In the post-War intellectual climate of French structuralism and post-structuralism there can be few more recognizably anti-humanist thinkers than Foucault, who relentlessly assailed Enlightenment notions of human essence, agency, reason and intentionality in his writings and speeches. (Perhaps the best-known example of the latter is the televised debate between Foucault and Noam Chomksy on Dutch television in 1971, where a skivvy-clad Foucault clearly unnerved the American philosopher with his unrepentantly Nietzschean theses on human nature and justice; “I’d never met anyone who was so totally amoral,” a horrified Chomsky later observed of their meeting).
And yet this Nietzschean amoralist of the mid-twentieth century himself comes to endorse the twentieth-century’s master moral universalist discourse: human rights. In the late 1970s Foucault advocates openly for a range of rights—the rights of prisoners and of refugees, of gays and lesbians, the right to suicide, and even human rights themselves. Does this mean he gave up on the project of critiquing human subjectivity and, instead, took it for granted as a moral and universal value? Many people have argued precisely this, suggesting that he becomes a late and devoted convert to the liberal cause of human rights and put away the childish critical things of his recent past. But Foucault’s own pronouncements on the matter make this a little hard to credit: “I try to consider human rights in their historical reality,” he wrote on one, revealing, occasion, “while not admitting that there is a human nature.”
As far as Foucault was concerned, it was possible to be a supporter of human rights whilst contesting any notion of a universal human essence. One could have human rights without humanism. So it was in response to this puzzle of what exactly a human rights without humanism might look like that I went back to re-read Foucault’s works of the 1970s. There I found a subtle, challenging and deeply interesting body of work in which Foucault struggles to defend and articulate a political conception of rights and of human rights that is open, contingent and revisable—and that does not rely for its moral or normative legitimacy on the idea of a universal human essence beyond power or politics. His is a tactical and strategic usage of rights that draws on the available resources of the law and liberal institutions in order to creatively and radically contest them.
In so doing, Foucault adopts a concept of human rights that does not start with a pre-given idea of “the human” whose innate dignity (or reason, or interests) demands universal protection but rather sees the meaning and value of “humanity” as something that is very much open and that shifts in response to (among other things) ongoing and unpredictable political struggles over the jurisdiction of human rights. Political struggles over what human rights include and what they exclude themselves define the content of “the human” in whose name these rights are claimed.

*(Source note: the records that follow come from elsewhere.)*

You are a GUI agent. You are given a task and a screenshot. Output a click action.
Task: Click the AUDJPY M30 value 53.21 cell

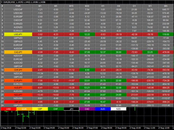coord(87,87)
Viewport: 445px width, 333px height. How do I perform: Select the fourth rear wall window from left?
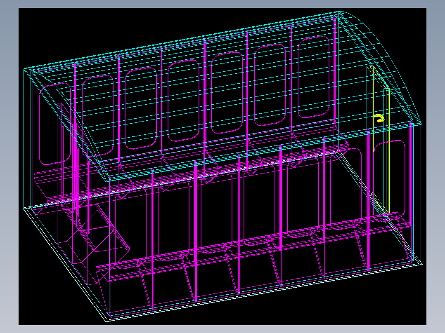click(x=227, y=92)
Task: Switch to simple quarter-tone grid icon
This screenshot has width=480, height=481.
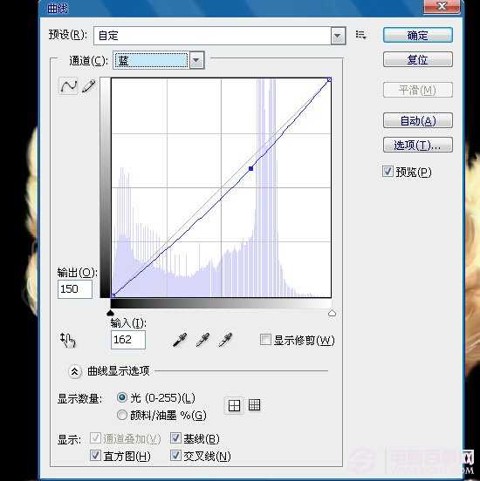Action: point(234,405)
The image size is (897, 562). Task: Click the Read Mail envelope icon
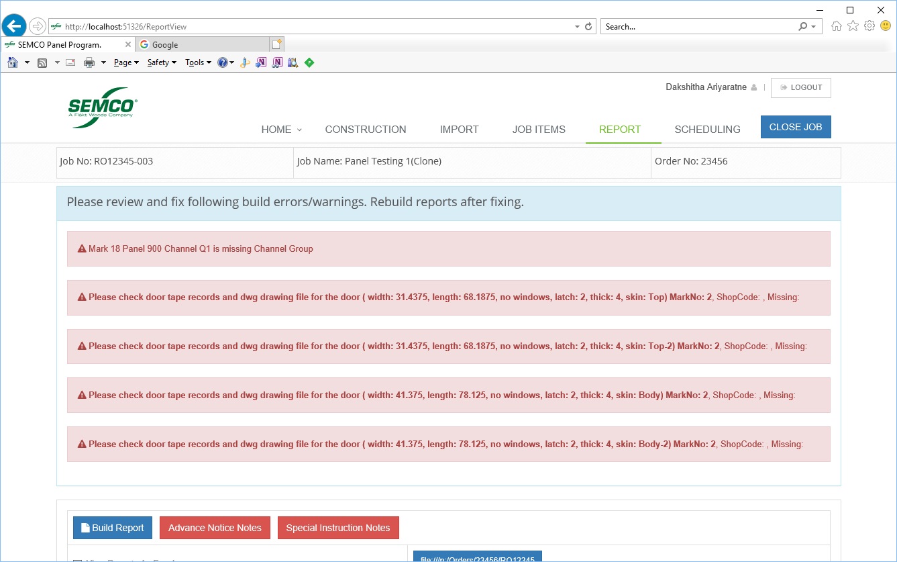click(x=70, y=62)
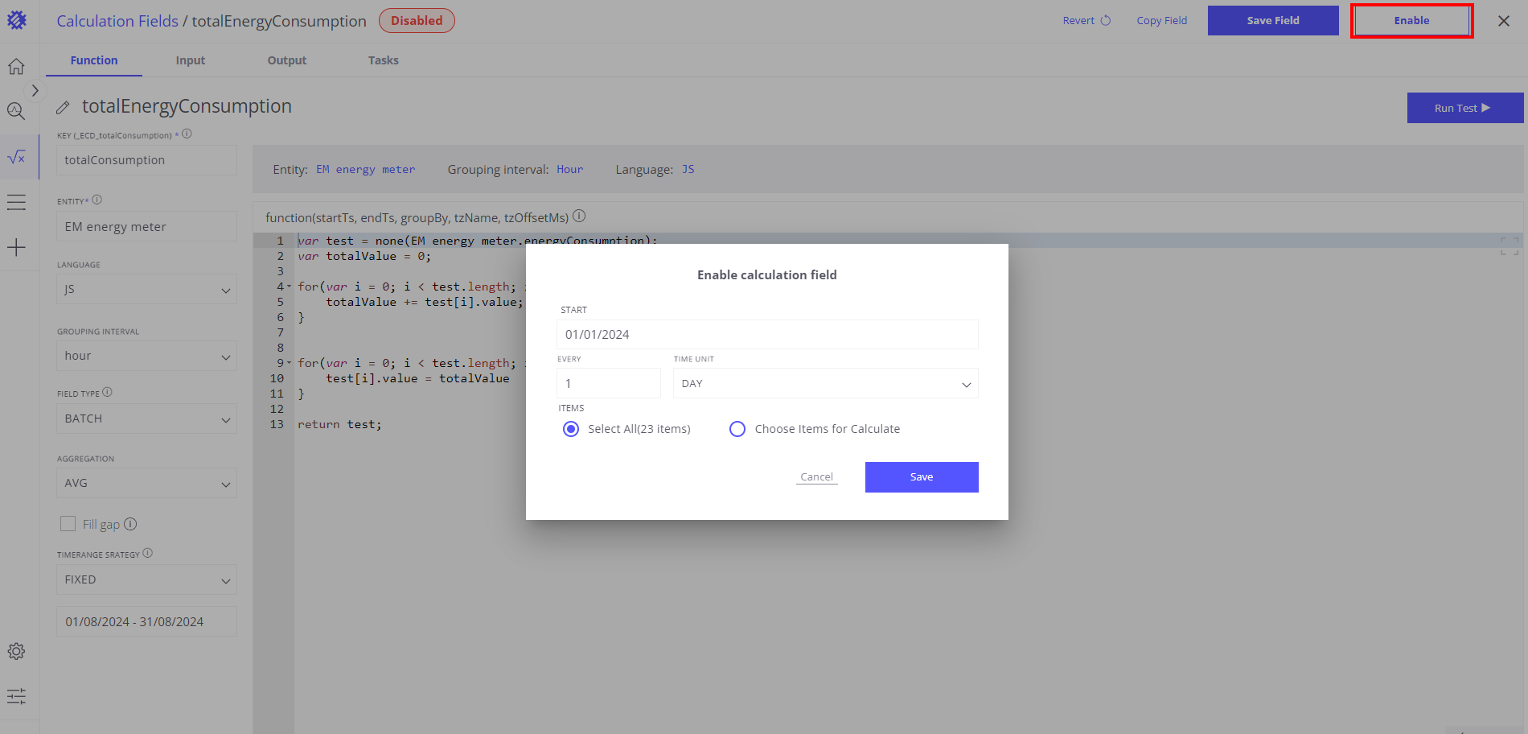The width and height of the screenshot is (1528, 734).
Task: Choose the 'Choose Items for Calculate' option
Action: tap(737, 429)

From the perspective of many rights theorists this insistence of Foucault’s on the contingency of “the human” of human rights deprives them of a solid normative grounding. But for Foucault it is clear that the political promise of human rights would be utterly exhausted if we ever arrived at a definitive and enduring statement of humanity and its rights. “[W]e can’t say that freedom or human rights has to be limited at certain frontiers,” Foucault warns in a late interview. It is precisely this claim to limit the meaning of humanity and of human rights that concerns him: “What I am afraid of about humanism is that it presents a certain form of our ethics as a universal model for any kind of freedom. I think that there are more secrets, more possible freedoms, and more inventions in our future than we can imagine in humanism as it is dogmatically represented on every side of the political rainbow.” It is in this creative and political spirit, in this aspiration to invention rather than dogmatism, that Foucault claims to speak of human rights without finally knowing what humanism means. [Read More]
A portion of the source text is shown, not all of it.